→ **Records shown**:
====

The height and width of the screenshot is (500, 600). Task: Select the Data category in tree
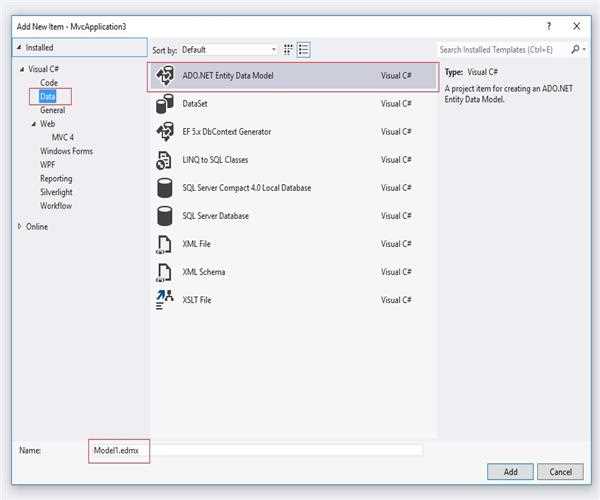[48, 96]
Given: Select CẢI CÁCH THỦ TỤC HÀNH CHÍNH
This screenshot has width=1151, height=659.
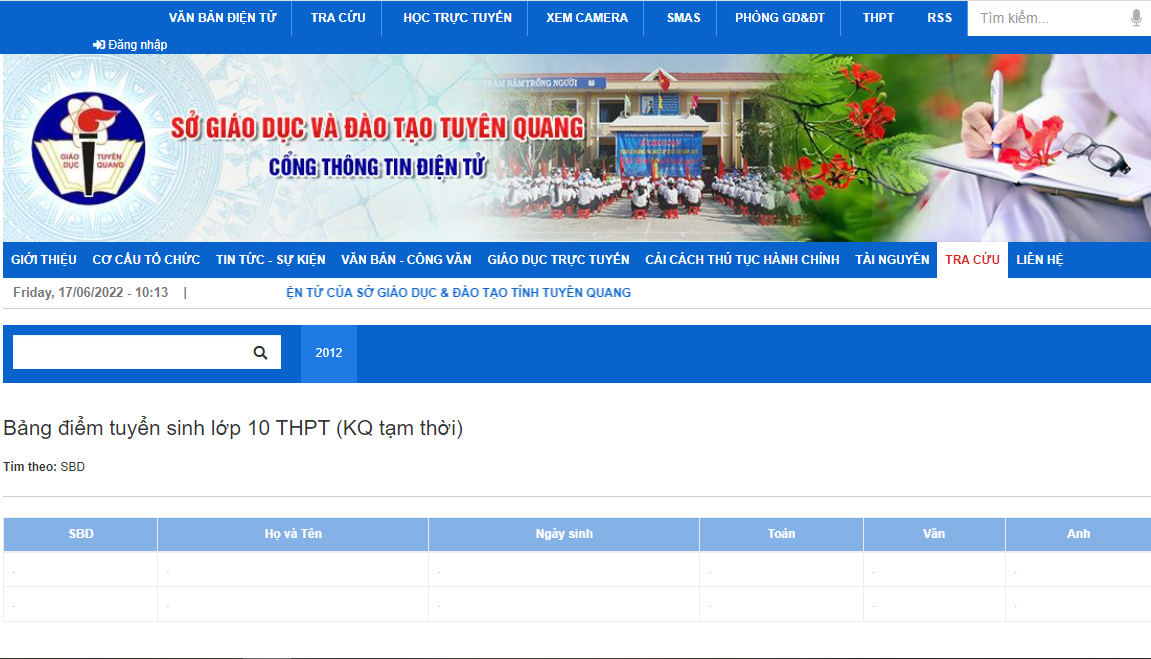Looking at the screenshot, I should click(x=741, y=259).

====

→ **What you will do**:
The pictures in the entries should be left out; output everything else exactly.

→ **Reply**:
The height and width of the screenshot is (500, 600). Task: Select the Data category in tree
[48, 96]
Given: Select CẢI CÁCH THỦ TỤC HÀNH CHÍNH
This screenshot has width=1151, height=659.
Looking at the screenshot, I should click(x=741, y=259).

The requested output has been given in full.